According to QBE, its estimate of the UK BI claims exposure is US$170 million (around £131.8 million), based on the notified claims affected by the British test case and having regard to individual policy sub-limits. The amount is before allowing for recoveries under QBE’s catastrophe reinsurance protections.
The insurer went on to say: “QBE believes that catastrophe reinsurance will limit the net cost of business interruption claims in our UK insurance business to US$70 million (which formed part of the US$335 million net cost of COVID-19 allowed for in our recently announced 1H20 result).”
For Herbert Smith Freehills partner and global head of insurance disputes Paul Lewis, “the decision should bring welcome news to a significant number of policyholders who will need to read the judgement carefully and see how the principles laid down by the court apply to their particular policy wording.”
Herbert Smith Freehills acted for the FCA in the proceedings.
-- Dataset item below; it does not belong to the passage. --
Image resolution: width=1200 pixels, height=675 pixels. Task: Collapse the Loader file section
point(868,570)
Holding a different view is known critic Bruce Hepburn – chief executive of specialist outsourced insurance buyer Mactavish – who believes the ruling is just the beginning, not the end, of the battle for policyholders and their advisers who now have to “work out” what the decision means for their respective claims.
“In practical terms, other than in a few specific cases, policyholders are now faced with the task of interpreting a very long and complex legal judgement – which may in itself be appealed – before taking up their specific case with their insurer,” asserted Hepburn.
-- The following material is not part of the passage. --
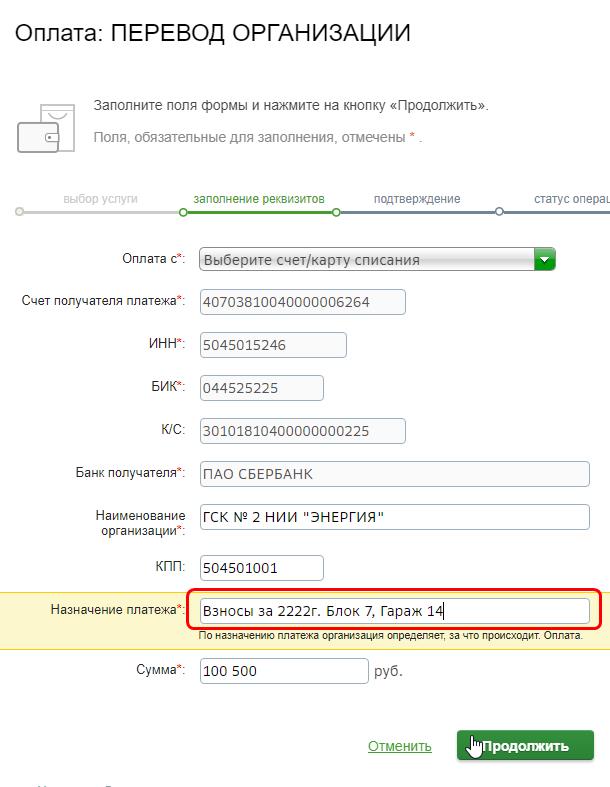Click the К/С correspondent account field
Image resolution: width=610 pixels, height=787 pixels.
click(x=303, y=431)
“In reality, this means that having delayed taking these steps in the hope that the FCA case would bring clarity, they are about to embark on a lengthy and expensive journey to resolution. Some will have the means to pursue this, some will not, and some are no doubt already discussing closure.”
The British Insurance Brokers’ Association (BIBA), meanwhile, conceded that the test case does not prevent individual policyholders from initiating separate court proceedings, or claimants from taking a complaint to the Financial Ombudsman Service.
BIBA, nevertheless, acknowledged the benefits of the FCA undertaking, while exploring the feasibility of a Pandemic Re model for the UK insurance market.
“COVID-19 and the application of insurance in relation to business interruption insurance created a complex situation requiring legal consideration of the many different issues of proximate causation and wording interpretations,” said the trade body in a statement.
“That is why, from the outset, we welcomed the FCA intervention in bringing this test case and the ultimate clarity the judgement will bring (once any appeal process is complete). We recognise how important this case is for customers and the insurance industry alike, and we will study the judgement in detail over the coming days while waiting to see if any of the parties appeal.”
ABI’s Evans, whose camp applauded the speed with which the High Court has delivered a ruling, added that the national lockdown was an unprecedented situation that posed what he described as “understandable” questions of interpretation for some BI contracts.
He commented further: “Insurers always regret any contract dispute with their customers and will continue to reflect on feedback from recent events. We recognise this continues to be a difficult time for many businesses, small and large, and for society as a whole.
“That is why insurers have made a range of commitments to help both businesses and individual customers through the crisis and why the industry expects to pay out over £1.7 billion in COVID-19 claims.”
Meanwhile global credit rating agency AM Best expects coronavirus-related BI claims to have a material impact on the 2020 earnings of commercial property insurers in the UK. The good news is, the aggregate solvency of the country’s non-life insurance sector is still forecast to remain robust.